Tamer Seckin, MD:  Are you asking about the last specimen where I took that floating thing?

 

Linda Griffith, PhD:  Yes. Just technically, how hard is it?

 

Tamer Seckin, MD:  It is very difficult, extremely difficult. I still use– Harry has an incredible forceps with…very fine tip, custom made. Basically, I still use that. Continually doing because people are selling it but the bottom line is it is very difficult and we are trying to find a micro-biopsy technique to do it. I like to get those angiogenic spots with the micro-biopsy thing and send it like that. You will see a lot of things I think. If stem cells – we can stain them we will see a lot of things. That is the war zone I believe. But things are changing and happening right there in that bud that I described.

 

Rob Taylor, MD:  Tamer, if I could the interesting data about the sort of sidewall, pelvic sidewall versus cul-d-sac. I agree with you, I am not really so concerned about the different histogenic theories. They are interesting and we are going to hear a lot more about them and I am a little bit agnostic as well.
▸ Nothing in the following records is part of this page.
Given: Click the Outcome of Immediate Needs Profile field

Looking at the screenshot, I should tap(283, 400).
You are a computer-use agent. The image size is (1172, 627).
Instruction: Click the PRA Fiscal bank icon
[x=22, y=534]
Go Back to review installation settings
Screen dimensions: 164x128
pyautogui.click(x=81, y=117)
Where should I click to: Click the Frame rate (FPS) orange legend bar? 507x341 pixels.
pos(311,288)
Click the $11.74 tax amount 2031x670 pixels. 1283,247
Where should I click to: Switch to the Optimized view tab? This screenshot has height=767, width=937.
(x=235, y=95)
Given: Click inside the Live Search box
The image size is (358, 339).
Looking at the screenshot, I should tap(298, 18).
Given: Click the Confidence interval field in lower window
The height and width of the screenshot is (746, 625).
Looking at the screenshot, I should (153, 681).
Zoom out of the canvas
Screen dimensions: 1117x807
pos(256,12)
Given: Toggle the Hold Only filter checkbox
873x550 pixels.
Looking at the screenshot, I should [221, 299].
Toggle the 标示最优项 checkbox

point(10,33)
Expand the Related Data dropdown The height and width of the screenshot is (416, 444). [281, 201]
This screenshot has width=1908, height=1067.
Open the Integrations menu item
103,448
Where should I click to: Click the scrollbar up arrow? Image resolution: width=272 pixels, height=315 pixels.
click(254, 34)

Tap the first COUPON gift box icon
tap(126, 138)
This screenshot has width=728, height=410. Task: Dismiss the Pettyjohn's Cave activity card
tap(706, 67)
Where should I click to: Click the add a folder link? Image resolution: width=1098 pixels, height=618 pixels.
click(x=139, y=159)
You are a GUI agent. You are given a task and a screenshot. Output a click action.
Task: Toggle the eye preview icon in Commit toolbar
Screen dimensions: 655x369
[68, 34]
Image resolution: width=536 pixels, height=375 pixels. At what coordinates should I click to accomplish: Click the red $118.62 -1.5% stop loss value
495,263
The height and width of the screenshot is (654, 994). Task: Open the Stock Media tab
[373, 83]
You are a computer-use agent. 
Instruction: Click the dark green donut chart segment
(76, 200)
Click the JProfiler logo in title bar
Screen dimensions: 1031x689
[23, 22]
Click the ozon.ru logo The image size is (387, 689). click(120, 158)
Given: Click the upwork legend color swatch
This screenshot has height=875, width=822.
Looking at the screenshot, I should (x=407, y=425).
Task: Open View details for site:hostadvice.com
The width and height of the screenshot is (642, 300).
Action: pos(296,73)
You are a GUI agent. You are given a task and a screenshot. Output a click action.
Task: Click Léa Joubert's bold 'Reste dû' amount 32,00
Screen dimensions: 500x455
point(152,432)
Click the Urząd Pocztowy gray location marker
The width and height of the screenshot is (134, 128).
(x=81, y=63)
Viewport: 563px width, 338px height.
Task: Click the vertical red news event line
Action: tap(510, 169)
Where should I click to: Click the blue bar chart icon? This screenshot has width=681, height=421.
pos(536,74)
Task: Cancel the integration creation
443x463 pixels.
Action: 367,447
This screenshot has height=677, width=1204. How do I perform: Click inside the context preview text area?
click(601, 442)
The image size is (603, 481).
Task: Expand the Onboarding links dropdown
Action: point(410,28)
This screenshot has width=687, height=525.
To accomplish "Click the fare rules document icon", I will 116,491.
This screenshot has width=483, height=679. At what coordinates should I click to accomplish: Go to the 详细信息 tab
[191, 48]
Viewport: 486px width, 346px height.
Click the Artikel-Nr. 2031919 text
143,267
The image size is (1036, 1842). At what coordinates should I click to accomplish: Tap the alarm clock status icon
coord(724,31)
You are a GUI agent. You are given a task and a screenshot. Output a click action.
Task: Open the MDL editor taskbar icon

But if you actually follow the development of the Müllerian ducts you are going to see them embryologically more separate, closer to the sidewalls, higher in the pelvis and closer to the cul-de-sac, lower in the pelvis. I am curious as to whether where were your sidewall lesions coming from versus the cul-de-sac? I think the more anterior you are the more likely those ducts will have left remnants if you believe in that type of hypothesis – laterally.

 

Tamer Seckin, MD:  I agree with you. That was not a question, you just made a comment?

 

Rob Taylor, MD:  Yes.

Tamer, you made a very good presentation. I just want to ask a question. Back in the 1920, in the United States, there were two pioneers; one is John Sampson from Albany, New York. He proposed the retrograde dissemination of endometrial tissue. The other was Thomas Collins from Hopkins. Again, in the 1920s he proposed there is a different type of endometriosis that he called adenomyosis of rectovaginal symptom. And their biological behaviors are totally different. Both Sampson and Collins were very well trained pathologists. Collins detected there were muscle tissue…that is the reason he called it adenomyosis of rectovaginal symptom. The behavior of the adenomyosis of rectovaginal symptom could invade directly with the surrounding tissue and also can have a distal spillage by means of an empathic or immunological means. And that is what we see, for example, I am going to talk about ureteral endometriosis. They have a …external which we can explain by Sampson’s theory. But in the end there is again you see endometriosis not much with peritoneum involvement but endometriosis goes direct to the muscularis of the ureter or the bowel or even distant, like the diaphragm, the lungs or even the brain. Those are by hematological or by hepatic spray.

 

What you are seeing here probably reconfirms what they were thinking. Back in 1920s, a hundred years ago and we are still making a circle around. Very, very interesting. I just wanted to make this comment.